[Directive]: Reproduce the full text on free expression and tolerance for unpopular beliefs, word for word.

[Page text]:
=====
In defence of our right to say what we believe

Everyone has some controversial beliefs.

But how comfortable are we telling people about them? For many of us, the answer is: not very.

We commissioned new research asking New Zealanders whether they thought society should have more tolerance for people expressing differing beliefs even if they are unpopular or about sensitive issues like sex and gender identity, the Treaty of Waitangi, hate speech, or religion. The majority — 59% — agreed that we need to be more tolerant than we are; just 11% disagreed.

There’s a growing sense that society’s becoming more censorious, more willing to sanction people whose beliefs aren’t consistent with the prevailing attitude or popular belief. There’s an obvious concern about suffering social stigma, or worse, if you hold the “wrong” beliefs. Overseas, banks have been accused of closing customers’ accounts because of their political views, like campaigning for Brexit or participating in protests, or their views on issues like gender and sexuality.
=====
(Element lookup records)
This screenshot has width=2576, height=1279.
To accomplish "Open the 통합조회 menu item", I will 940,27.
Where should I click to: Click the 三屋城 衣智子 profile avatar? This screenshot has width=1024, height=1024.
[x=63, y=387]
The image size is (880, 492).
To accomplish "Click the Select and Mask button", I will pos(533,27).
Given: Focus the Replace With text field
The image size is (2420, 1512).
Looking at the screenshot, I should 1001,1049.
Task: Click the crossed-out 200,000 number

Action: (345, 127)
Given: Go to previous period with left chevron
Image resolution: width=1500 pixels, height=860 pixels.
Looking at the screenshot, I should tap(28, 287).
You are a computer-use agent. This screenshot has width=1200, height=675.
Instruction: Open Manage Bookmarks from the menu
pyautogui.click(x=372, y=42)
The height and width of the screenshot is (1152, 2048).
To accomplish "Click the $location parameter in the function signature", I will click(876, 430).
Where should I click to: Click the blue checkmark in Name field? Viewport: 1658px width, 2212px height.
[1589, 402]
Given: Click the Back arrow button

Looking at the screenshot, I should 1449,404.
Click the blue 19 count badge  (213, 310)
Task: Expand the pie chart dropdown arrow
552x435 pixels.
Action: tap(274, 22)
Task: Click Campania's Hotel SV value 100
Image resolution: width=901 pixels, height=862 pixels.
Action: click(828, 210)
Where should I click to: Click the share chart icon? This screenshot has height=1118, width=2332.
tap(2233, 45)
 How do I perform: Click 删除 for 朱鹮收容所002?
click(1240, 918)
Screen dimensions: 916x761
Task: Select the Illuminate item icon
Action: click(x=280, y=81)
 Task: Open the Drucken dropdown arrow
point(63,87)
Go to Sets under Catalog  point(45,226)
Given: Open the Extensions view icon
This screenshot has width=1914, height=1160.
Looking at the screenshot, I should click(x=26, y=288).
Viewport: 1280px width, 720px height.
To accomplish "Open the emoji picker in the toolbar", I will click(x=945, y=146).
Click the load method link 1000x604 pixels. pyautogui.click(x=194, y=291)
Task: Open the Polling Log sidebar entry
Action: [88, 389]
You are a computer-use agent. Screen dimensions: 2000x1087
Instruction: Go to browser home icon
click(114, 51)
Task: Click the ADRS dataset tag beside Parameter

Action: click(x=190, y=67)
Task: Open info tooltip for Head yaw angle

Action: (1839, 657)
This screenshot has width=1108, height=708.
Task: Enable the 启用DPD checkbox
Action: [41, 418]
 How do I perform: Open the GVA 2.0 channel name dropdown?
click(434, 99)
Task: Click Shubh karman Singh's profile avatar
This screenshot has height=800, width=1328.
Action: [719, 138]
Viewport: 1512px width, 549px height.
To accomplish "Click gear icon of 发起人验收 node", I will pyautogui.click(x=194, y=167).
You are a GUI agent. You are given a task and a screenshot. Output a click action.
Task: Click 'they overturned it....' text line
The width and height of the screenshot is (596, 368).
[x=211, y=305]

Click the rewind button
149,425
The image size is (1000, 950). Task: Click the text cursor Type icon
=====
[Exercise output]:
In defence of our right to say what we believe

Everyone has some controversial beliefs.

But how comfortable are we telling people about them? For many of us, the answer is: not very.

We commissioned new research asking New Zealanders whether they thought society should have more tolerance for people expressing differing beliefs even if they are unpopular or about sensitive issues like sex and gender identity, the Treaty of Waitangi, hate speech, or religion. The majority — 59% — agreed that we need to be more tolerant than we are; just 11% disagreed.

There’s a growing sense that society’s becoming more censorious, more willing to sanction people whose beliefs aren’t consistent with the prevailing attitude or popular belief. There’s an obvious concern about suffering social stigma, or worse, if you hold the “wrong” beliefs. Overseas, banks have been accused of closing customers’ accounts because of their political views, like campaigning for Brexit or participating in protests, or their views on issues like gender and sexuality.